There are two main routes of cytogenetic clonal evolution reported in MDS with 5q deletion [10]. The majority of MDS patients undergo stepwise accumulation of cytogenetic events over a long period of time. However, a few patients, like the one we present in this case report, may have undergone an one-time catastrophic event reminiscent of chromothripsis [21]. Chromothripsis is a sudden catastrophic event in which one or more chromosomes are shattered or pulverized, and subsequently stitched back together in random order to form one or more derivative chromosome(s) with complex rearrangements and loss of heterozygosity [21, 22]. The numerous chromosomal variants characteristic of both complex karyotypes and chromothripsis portend a very poor prognosis as seen in our patient. Since chromothripsis produces highly complex genomic aberrations, its reliable detection requires a comprehensive approach that combines molecular analysis, FISH, and classical cytogenetic methods.
Whole genome SNP microarray analysis revealed at least three separate deletions interspersed in the 5q14q32 region without any duplications. These deletions encompassed approximately 315 OMIM® genes including the critical EGR1 and RPS14 genes. All of the 5q deletions were found in the same copy number state, suggesting they originated as part of a single event (Table 1). The only other aberration seen on microarray analysis was a 20p13p12.3 (6.4 MB) duplication. The 5q FISH and microarray results indicated a mosaic state in the bone marrow sample comprised of approximately 40% neoplasm. Mosaic deletions of 5q (45–50%) including EGR1 and RPS14 are generally sensitive to lenalidomide according to NxClinical software analysis.
In addition to the 5q deletions, SNP microarray analysis showed 17p mosaic copy neutral LOH. This, along with the finding of a pathogenic missense variant in the TP53 gene (hg19: chr17:7577574T > C); NM000546.5(TP53): c.707A > G, p.(Tyr236Cys), suggested a unique mechanism led to the formation of a biallelic LOF for the TP53 gene. Loss of heterozygosity of the 17p region harboring TP53 is a common genetic event in cancer and is known to be involved in the somatic loss of wild-type alleles in many inherited cancer syndromes [23]. The wider involvement of LOH is a feature in both heritable and sporadic cancers and is often considered as evidence for the existence of tumor suppressor gene(s) in the region of LOH.

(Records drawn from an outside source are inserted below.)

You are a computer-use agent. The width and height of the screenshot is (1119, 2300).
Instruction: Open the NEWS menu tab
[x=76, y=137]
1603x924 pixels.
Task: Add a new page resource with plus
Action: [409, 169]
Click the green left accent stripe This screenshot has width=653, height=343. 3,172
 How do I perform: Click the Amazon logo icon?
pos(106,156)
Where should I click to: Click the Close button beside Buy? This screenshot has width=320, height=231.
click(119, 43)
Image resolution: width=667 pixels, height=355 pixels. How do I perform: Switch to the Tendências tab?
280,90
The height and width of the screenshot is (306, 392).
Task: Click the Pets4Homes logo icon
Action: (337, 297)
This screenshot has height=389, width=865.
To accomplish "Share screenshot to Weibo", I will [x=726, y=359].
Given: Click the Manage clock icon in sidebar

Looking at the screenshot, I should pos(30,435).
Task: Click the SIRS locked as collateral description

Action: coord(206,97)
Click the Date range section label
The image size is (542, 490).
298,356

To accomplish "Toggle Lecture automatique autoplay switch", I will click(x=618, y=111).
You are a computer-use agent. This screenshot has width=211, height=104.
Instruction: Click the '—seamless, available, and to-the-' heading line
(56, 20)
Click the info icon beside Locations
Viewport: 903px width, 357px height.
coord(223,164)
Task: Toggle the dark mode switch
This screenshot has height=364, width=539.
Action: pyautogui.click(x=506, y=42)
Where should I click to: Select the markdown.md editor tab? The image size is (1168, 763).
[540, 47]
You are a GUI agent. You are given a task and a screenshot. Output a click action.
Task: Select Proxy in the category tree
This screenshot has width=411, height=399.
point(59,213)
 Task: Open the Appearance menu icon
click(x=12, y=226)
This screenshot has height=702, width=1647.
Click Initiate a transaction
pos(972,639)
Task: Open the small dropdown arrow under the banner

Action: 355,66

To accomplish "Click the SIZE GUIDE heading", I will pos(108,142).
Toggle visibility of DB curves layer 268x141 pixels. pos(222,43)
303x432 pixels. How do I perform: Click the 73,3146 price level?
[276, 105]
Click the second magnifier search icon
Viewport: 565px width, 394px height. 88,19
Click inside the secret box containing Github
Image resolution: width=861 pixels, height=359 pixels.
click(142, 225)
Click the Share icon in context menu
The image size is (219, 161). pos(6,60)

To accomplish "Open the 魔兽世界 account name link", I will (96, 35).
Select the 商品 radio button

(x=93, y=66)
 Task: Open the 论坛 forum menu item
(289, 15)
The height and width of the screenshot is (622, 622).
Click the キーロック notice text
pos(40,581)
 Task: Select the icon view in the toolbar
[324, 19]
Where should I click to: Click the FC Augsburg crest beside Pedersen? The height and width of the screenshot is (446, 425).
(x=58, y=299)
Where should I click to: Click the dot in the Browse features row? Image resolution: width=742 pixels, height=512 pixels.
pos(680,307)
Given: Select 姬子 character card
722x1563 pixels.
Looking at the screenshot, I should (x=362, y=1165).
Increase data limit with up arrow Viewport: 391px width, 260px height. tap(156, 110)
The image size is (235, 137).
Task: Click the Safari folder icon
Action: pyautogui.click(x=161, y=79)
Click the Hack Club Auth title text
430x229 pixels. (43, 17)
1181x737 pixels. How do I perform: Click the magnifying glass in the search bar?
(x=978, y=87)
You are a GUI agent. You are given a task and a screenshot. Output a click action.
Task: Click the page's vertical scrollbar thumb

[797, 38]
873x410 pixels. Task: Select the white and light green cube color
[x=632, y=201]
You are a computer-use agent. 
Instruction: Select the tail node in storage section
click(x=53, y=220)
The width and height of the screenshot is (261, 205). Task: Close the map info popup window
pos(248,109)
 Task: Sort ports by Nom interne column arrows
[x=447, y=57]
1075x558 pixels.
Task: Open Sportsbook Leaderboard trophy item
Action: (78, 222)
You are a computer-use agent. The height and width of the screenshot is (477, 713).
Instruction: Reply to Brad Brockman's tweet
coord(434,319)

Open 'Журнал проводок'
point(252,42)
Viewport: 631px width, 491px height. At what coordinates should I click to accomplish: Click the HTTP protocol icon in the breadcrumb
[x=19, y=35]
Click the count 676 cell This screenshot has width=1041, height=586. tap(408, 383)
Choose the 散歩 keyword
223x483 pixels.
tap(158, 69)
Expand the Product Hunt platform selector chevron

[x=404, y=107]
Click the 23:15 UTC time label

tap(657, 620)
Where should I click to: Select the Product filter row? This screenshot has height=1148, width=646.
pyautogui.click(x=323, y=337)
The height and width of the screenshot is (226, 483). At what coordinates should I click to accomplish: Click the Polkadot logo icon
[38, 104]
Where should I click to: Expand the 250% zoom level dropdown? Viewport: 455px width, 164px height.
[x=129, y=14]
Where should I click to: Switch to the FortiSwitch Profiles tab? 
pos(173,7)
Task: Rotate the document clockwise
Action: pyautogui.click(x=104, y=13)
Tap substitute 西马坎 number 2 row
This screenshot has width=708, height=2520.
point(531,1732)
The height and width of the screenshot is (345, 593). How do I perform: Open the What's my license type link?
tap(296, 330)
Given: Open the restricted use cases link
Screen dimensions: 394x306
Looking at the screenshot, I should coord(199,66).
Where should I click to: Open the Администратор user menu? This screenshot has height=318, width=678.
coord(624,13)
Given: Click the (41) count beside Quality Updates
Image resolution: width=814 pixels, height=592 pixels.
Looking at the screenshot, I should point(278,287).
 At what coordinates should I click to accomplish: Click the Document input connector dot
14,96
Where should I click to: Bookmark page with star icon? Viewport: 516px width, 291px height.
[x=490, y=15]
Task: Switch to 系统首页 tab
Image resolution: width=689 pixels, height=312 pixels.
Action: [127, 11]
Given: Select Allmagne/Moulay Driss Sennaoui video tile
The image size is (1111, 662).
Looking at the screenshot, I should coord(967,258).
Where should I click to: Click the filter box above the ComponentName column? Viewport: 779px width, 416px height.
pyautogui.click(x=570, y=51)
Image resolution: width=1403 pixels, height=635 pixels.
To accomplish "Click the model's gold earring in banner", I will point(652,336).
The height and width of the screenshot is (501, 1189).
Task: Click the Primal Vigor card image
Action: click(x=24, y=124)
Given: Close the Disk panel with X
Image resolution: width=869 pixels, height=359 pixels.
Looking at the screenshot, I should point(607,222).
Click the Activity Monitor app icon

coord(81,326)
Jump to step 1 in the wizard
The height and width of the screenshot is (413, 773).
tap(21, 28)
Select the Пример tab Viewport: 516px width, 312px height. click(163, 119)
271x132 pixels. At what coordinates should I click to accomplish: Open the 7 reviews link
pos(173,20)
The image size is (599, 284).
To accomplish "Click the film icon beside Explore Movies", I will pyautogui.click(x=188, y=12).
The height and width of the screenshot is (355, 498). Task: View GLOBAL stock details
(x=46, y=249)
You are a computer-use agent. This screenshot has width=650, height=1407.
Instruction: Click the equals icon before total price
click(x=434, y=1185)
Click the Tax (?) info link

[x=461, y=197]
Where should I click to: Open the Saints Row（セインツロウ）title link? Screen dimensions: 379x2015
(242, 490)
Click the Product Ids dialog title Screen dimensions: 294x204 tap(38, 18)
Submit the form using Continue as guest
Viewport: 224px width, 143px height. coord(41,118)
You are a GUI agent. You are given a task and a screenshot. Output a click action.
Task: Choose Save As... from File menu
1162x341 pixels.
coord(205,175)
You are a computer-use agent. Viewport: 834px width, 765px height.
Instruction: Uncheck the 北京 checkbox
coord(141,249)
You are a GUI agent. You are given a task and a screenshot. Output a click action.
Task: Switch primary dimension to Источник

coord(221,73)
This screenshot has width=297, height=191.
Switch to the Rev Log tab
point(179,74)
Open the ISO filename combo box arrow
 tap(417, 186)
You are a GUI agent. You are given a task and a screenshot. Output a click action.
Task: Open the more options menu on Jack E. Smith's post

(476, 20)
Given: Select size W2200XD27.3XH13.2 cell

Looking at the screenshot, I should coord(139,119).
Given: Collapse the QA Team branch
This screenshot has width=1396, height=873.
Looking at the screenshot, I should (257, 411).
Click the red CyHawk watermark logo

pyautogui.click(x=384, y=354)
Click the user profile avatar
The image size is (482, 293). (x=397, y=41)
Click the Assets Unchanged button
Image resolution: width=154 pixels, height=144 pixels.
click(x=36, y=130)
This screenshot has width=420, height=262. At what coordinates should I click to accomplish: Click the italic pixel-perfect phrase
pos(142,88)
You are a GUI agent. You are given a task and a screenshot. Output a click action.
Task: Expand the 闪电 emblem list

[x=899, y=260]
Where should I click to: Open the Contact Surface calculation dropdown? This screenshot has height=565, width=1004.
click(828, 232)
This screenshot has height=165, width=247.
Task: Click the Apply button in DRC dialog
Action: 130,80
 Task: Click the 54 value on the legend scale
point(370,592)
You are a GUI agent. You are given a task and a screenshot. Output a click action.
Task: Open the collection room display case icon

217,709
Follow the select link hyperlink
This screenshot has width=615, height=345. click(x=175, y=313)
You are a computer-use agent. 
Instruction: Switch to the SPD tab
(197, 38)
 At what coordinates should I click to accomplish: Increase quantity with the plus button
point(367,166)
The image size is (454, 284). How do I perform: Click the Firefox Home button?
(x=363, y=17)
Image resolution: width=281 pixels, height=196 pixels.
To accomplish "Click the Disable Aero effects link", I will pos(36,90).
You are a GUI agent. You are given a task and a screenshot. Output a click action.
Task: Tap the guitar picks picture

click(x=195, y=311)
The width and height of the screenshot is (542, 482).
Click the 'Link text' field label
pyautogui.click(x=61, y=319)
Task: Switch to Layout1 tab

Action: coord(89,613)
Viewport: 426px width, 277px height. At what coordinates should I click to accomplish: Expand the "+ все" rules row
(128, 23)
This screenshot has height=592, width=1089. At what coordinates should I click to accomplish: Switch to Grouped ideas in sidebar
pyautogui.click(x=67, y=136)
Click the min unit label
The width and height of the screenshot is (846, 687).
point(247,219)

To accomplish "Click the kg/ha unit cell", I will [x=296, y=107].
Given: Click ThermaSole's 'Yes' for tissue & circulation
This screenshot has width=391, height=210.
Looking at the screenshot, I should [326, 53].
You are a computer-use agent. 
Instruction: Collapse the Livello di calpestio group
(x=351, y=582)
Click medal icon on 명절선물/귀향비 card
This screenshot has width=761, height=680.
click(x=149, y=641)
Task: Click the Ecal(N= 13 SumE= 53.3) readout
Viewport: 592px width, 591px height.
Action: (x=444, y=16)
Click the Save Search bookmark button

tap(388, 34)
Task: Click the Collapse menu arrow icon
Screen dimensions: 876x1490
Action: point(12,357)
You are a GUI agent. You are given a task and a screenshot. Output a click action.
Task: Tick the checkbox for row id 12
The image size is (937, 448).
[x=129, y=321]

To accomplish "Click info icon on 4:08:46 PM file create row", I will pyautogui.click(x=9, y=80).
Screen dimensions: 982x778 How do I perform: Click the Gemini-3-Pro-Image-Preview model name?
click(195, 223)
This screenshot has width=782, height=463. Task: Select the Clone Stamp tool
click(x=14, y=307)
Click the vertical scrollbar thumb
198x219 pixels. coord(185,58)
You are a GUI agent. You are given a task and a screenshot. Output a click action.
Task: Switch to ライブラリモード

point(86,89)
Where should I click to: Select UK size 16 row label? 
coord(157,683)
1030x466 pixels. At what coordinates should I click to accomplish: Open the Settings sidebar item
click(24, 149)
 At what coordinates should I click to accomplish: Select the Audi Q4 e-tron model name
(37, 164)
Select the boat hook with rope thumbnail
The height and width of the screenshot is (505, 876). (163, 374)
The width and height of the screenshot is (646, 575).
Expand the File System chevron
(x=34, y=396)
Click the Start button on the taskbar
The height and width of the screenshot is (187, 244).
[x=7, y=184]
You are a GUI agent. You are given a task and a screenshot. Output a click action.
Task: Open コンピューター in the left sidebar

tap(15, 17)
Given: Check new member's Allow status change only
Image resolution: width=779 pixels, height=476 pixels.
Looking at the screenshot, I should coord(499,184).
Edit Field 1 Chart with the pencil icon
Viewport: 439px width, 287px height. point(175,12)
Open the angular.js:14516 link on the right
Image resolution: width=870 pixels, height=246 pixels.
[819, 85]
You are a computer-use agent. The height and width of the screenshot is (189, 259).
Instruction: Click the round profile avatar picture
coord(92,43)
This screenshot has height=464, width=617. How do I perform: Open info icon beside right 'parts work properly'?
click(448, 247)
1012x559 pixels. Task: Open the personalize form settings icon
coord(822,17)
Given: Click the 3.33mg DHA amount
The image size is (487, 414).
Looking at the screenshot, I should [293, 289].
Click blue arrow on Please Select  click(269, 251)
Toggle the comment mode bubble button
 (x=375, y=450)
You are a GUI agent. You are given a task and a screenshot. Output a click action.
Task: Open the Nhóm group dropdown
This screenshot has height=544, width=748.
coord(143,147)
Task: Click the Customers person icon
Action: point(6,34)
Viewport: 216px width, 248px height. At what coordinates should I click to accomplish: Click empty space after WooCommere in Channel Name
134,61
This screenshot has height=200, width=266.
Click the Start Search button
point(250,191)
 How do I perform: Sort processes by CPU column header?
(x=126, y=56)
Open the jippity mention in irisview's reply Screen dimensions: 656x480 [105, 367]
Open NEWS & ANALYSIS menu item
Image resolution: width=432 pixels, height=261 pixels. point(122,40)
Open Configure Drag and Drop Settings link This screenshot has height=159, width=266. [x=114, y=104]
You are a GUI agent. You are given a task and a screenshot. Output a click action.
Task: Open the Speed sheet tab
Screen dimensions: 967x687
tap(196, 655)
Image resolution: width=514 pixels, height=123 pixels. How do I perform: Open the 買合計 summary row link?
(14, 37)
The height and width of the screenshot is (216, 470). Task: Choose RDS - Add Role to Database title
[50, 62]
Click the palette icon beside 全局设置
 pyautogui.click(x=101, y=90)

This study reaffirms a multimodality approach is required to understand some of the genetic changes encountered in MDS, like those seen in this case. It is presumed that residual wild-type TP53 activity in patients with mono-allelic deletion/LOF is sufficient to maintain chromosome stability; however, bi-allelic hits to TP53 have been shown to be strongly associated with high-risk features such as complex karyotypes as seen in this patient [10].